Cara masif virus ASF menulari ternak babi

drh. Rostiani Silta mengatakan, dari kasus yang ada saat ini Toraja Utara bukan lagi mencegah namun mengendalikan.

Ia menuturkan, penghitungan secara epidemiologi, satu babi yang sakit atau mati akibat ASF akan menulari babi lain. Walaupun berawal dari satu babi namun berada dalam satu tempat, maka akan dengan cepat menular ke babi lainnya.

 

Masih aman dikonsumsi manusia

drh Silta menjelaskan, daging babi meski terjangkit ASF aman dikonsumsi oleh manusia, karena bukan penyakit zoonosis yang dapat menular kepada manusia.
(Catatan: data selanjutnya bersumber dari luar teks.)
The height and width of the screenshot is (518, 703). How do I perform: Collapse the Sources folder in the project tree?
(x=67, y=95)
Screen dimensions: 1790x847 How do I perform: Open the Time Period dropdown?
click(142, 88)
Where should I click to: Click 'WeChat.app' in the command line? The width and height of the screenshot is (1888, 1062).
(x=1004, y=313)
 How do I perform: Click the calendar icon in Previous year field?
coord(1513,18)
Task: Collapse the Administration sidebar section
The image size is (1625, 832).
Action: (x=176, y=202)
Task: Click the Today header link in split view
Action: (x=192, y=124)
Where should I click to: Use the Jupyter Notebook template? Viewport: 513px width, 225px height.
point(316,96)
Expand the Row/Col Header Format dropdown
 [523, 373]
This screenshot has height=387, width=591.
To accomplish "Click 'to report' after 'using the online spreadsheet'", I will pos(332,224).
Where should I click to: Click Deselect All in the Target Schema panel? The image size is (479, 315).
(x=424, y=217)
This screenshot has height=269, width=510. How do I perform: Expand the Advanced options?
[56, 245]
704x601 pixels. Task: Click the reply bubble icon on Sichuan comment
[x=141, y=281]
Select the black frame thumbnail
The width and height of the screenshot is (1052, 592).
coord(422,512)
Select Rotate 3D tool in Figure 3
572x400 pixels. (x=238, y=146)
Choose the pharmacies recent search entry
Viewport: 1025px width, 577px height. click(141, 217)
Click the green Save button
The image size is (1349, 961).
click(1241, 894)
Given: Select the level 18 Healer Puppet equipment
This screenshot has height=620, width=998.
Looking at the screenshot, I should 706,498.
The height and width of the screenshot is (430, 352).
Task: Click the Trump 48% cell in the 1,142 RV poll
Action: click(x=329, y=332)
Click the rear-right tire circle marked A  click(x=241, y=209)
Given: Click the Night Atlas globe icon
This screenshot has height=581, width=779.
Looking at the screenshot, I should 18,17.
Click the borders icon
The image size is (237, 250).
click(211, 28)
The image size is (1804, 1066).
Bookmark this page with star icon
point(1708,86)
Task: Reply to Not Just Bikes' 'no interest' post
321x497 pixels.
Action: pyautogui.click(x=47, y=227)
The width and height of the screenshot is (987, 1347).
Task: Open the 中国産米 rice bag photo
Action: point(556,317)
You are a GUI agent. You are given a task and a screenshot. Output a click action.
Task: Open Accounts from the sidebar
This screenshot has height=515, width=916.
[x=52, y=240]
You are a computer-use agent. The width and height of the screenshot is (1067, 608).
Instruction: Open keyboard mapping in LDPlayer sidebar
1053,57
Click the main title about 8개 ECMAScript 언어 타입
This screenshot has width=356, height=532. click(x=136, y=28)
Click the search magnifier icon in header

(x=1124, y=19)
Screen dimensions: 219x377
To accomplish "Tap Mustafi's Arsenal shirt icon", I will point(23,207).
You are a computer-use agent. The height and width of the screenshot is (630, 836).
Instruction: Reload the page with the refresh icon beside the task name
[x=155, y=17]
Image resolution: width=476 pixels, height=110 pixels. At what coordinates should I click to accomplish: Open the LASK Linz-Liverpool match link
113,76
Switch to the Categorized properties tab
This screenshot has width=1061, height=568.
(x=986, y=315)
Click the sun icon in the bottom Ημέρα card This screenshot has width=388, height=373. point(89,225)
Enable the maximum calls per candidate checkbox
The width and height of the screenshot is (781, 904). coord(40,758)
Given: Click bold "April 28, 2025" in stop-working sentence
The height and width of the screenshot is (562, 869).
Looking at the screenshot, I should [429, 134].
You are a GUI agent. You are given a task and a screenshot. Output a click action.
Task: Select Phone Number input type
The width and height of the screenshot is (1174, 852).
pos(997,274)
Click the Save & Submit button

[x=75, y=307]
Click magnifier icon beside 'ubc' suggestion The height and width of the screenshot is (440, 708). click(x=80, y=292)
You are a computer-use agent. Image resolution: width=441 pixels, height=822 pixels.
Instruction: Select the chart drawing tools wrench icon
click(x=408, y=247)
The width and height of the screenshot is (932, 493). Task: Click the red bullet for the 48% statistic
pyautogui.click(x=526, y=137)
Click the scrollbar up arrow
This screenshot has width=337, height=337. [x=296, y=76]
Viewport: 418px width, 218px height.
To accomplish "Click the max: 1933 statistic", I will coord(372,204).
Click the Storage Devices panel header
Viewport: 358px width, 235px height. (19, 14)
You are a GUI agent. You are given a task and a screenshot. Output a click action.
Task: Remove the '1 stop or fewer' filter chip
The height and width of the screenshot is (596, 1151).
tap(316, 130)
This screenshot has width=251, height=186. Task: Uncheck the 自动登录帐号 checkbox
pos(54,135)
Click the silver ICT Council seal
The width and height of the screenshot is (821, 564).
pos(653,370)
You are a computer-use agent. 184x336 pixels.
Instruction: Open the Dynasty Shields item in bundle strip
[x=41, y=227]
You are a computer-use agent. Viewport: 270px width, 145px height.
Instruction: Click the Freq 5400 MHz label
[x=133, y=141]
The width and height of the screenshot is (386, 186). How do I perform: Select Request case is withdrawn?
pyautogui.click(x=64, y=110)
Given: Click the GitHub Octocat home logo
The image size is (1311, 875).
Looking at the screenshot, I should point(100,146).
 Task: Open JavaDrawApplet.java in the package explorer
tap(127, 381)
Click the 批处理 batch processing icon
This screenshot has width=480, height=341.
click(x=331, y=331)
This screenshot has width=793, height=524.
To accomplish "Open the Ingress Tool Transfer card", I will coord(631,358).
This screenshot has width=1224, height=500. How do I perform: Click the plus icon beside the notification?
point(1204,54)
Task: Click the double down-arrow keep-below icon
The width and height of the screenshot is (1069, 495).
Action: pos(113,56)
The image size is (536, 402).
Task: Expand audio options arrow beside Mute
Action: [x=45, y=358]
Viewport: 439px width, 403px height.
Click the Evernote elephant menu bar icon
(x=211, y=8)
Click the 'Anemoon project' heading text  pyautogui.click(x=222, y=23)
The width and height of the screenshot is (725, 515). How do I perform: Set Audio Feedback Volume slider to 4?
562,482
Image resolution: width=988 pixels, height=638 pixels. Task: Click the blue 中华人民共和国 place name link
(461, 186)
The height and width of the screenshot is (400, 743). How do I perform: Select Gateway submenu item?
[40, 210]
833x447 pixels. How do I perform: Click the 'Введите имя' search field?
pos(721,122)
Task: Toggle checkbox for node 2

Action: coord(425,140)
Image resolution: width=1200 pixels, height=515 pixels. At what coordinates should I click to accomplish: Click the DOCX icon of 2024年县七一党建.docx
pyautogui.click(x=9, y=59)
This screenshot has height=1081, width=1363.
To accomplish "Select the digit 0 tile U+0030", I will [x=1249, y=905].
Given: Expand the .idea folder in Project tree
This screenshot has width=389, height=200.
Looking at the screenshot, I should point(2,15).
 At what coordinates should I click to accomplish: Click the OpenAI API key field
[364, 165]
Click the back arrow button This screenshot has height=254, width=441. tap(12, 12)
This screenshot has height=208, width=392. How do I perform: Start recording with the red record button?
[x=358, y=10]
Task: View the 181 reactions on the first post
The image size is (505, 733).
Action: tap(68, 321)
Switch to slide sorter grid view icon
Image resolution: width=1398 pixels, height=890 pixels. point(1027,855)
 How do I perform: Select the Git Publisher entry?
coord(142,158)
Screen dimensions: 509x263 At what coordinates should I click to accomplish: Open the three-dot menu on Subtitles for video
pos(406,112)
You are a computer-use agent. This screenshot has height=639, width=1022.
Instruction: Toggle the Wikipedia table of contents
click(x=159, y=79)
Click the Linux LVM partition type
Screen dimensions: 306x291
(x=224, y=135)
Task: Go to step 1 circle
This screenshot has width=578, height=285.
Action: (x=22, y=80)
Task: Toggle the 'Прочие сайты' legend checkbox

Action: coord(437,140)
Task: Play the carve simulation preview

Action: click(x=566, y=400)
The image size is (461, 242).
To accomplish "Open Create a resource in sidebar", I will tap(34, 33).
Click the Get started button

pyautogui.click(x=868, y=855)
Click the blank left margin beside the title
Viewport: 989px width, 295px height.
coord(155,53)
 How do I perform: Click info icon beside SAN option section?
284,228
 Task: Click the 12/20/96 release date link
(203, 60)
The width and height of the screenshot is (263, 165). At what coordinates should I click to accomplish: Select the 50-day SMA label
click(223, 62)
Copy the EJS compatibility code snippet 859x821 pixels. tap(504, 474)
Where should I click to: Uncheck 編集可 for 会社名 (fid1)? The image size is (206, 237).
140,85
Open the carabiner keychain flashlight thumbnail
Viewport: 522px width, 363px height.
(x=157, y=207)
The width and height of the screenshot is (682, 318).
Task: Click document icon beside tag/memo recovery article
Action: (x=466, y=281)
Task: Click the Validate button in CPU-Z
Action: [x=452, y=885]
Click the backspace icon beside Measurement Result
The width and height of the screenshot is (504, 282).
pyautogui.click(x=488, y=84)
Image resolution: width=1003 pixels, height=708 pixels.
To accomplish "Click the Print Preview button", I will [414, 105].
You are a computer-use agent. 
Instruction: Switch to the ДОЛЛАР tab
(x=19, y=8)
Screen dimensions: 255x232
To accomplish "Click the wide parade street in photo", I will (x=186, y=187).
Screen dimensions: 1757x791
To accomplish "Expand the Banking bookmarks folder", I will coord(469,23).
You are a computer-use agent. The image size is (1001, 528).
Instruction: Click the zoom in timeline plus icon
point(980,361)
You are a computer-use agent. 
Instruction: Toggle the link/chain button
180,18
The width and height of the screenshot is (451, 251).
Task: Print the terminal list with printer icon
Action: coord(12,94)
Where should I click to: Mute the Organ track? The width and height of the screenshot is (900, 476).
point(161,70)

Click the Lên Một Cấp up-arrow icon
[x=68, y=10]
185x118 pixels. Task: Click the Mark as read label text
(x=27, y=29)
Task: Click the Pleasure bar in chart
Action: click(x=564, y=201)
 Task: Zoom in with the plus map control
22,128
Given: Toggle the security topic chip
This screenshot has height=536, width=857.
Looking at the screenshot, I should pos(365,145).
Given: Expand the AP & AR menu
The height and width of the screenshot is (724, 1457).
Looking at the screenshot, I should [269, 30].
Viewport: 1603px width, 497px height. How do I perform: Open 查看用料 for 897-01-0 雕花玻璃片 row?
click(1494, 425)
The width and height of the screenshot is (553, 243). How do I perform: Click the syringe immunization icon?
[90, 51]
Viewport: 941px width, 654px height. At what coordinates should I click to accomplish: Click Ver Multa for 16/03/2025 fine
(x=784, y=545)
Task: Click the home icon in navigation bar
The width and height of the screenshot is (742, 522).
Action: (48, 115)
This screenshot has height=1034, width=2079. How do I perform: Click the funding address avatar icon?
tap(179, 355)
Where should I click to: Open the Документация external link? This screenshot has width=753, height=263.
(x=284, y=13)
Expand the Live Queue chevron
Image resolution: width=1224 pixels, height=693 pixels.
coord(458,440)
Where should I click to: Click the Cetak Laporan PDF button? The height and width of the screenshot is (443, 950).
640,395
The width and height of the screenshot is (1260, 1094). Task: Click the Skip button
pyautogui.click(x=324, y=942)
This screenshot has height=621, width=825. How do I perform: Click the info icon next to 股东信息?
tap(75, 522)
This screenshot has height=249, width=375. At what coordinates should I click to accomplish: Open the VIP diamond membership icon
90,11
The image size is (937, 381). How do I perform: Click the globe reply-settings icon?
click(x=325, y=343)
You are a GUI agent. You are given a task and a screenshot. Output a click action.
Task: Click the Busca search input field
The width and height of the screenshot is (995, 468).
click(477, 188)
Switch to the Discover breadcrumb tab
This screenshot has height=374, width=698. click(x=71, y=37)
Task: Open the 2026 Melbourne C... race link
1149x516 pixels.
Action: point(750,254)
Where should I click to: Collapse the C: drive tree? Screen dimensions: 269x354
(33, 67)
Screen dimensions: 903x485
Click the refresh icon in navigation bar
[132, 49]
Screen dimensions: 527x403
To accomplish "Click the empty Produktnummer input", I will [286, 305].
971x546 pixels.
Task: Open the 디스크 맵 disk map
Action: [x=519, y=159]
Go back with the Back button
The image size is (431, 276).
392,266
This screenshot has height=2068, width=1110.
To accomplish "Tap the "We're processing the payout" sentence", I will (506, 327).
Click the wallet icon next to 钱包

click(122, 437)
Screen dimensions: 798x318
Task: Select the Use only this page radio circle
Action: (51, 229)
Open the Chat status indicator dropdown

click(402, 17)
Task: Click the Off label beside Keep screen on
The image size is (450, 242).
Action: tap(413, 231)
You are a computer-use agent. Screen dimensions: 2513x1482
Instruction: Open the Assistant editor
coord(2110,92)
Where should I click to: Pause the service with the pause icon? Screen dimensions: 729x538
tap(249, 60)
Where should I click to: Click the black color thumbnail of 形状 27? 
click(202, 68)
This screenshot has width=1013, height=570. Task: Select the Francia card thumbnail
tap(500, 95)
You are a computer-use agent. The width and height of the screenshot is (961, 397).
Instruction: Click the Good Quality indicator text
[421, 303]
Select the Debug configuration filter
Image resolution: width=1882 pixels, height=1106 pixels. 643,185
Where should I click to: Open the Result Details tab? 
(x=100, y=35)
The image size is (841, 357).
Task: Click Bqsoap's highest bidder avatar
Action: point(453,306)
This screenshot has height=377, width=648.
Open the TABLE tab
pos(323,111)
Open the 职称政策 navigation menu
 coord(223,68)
Namun yang harus diwaspadai adalah manusia menjadi wadah penularan penyakit tersebut.

“Misalnya kita pergi ke upacara adat, terus ada babi yang sudah terinfeksi kemudian dagingnya dipotong dan dibawa pulang ke rumah, atau dikonsumsi dan sisa-sisa dari makanan diberikan kepada ternak babi,” paparnya.

“Bisa juga ketika hadir ditempat keramaian yang ada virus ASF, terus pulang pegang babi, atau potongan daging dibuat jadi dendeng, itu virusnya masih bisa hidup,” ungkapnya.